The 19 officials involved in the Fed’s interest rate determinations indicated they seek more substantial evidence of progress on inflation before entertaining further rate reductions. They chose to maintain the key rate at 4.3%, following a decrease from a two-decade high of 5.3% late last year. This decision suggests that consumers can expect little relief on borrowing costs, which include those for mortgages, auto loans, and credit cards, in the near future.

Recent government data has indicated that inflation may be worsening, leading many economists to predict that there will be either one or no rate cut throughout this year. According to the Labor Department, consumer prices experienced a 3% increase in January compared to the previous year, rising from a low of 2.4% recorded in September. However, the Fed maintains a focus on a different metric that currently reflects an inflation rate closer to 2.5%.

The minutes from the meeting also highlighted a “high degree of uncertainty” that surrounds the economy, prompting the Fed to adopt a cautious strategy regarding any adjustments to the key interest rate. All policymakers were in agreement to keep the rate steady, which shows a shift from earlier months where divisions existed between those advocating for rate cuts and those concerned about persistent inflation.

A critical question for investors, particularly on Wall Street, is the duration of the Fed’s pause on rate cuts. Currently, investors anticipate that the central bank may not reduce rates again until July, with no expectations for a second cut until 2026.

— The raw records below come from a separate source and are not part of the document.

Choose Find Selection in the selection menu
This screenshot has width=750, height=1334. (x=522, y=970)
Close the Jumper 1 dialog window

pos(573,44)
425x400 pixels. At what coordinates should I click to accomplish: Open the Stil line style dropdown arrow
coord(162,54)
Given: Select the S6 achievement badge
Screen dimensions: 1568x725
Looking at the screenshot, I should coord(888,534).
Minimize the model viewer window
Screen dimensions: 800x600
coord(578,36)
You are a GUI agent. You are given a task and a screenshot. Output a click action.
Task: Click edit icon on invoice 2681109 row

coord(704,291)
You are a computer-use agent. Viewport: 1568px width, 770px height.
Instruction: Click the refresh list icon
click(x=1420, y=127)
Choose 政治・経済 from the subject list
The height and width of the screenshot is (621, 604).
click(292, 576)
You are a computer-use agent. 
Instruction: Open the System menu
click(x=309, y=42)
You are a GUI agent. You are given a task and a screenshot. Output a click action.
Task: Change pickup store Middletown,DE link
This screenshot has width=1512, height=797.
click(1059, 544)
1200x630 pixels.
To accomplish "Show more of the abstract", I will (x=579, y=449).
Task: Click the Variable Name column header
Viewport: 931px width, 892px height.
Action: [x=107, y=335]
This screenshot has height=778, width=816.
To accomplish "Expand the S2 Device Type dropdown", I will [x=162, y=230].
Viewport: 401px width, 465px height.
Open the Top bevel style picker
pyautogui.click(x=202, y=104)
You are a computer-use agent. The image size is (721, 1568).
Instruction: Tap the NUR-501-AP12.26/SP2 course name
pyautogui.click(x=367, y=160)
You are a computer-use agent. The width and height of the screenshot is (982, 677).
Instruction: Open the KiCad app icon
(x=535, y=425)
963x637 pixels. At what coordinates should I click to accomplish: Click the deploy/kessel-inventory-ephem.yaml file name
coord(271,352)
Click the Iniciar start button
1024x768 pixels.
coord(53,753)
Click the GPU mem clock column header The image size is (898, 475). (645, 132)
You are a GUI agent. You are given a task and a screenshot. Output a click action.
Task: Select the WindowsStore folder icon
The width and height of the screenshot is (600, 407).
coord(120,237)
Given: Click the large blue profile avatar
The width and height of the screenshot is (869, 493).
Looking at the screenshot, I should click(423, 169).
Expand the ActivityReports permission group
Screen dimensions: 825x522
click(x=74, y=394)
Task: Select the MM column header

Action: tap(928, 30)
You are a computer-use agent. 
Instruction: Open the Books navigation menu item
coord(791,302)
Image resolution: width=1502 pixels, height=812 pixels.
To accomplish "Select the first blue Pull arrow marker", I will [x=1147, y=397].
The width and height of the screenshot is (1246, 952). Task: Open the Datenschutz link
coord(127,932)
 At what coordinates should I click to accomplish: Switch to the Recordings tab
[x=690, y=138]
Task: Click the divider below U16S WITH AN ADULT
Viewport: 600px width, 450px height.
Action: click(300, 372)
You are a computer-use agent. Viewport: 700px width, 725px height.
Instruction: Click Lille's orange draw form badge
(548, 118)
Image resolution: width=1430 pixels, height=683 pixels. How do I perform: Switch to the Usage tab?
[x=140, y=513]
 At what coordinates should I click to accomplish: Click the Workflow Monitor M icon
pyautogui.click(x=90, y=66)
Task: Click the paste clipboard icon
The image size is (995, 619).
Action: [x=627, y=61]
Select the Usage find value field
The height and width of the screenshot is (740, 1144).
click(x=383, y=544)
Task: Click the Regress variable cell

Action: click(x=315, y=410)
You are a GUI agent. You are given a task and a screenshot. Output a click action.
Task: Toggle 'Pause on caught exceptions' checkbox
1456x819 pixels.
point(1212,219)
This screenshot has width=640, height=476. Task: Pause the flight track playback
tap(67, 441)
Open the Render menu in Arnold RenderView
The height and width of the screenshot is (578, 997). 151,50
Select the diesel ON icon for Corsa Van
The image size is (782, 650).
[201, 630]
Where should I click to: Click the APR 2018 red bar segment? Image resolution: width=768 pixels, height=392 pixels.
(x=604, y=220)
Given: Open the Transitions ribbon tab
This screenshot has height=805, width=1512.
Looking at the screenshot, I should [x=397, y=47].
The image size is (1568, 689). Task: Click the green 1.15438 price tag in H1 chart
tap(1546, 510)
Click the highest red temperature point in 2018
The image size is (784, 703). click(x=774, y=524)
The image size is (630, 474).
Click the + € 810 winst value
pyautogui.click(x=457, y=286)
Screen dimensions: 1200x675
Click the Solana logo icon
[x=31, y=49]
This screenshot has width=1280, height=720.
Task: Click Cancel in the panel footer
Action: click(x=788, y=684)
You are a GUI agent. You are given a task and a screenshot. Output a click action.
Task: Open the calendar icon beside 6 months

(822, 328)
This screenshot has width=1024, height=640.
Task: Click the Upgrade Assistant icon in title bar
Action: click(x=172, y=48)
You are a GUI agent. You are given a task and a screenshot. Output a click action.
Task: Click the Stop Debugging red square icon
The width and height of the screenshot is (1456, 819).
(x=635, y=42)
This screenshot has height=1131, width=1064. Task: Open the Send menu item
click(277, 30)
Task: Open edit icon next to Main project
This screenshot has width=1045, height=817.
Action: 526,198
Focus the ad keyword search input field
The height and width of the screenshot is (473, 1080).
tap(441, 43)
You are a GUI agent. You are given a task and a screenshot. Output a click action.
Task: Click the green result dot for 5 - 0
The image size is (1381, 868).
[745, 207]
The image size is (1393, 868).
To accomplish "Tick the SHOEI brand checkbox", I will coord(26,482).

Many Federal Reserve officials have indicated that they will monitor how Trump’s proposed tariffs and immigration policies will influence the economy. Majority forecasts suggest that these tariffs may drive inflation higher, even though some speculate that Trump’s regulatory reductions could eventually lower consumer prices.

During a speech in Australia, Fed Governor Christopher Waller mentioned his expectation for rates to decline this year, although he supports maintaining the current pause for the time being. He indicated that if the recent inflation spike is merely a temporary fluctuation, similar to a previous occurrence in January 2024, then “rate cuts would be appropriate at some point this year.”

Moreover, Waller expressed skepticism about whether the new tariffs would significantly impact inflation, suggesting that any price increases would likely be short-lived. Consequently, he believes that the Fed need not adjust its policies in response to the tariffs that have been announced thus far.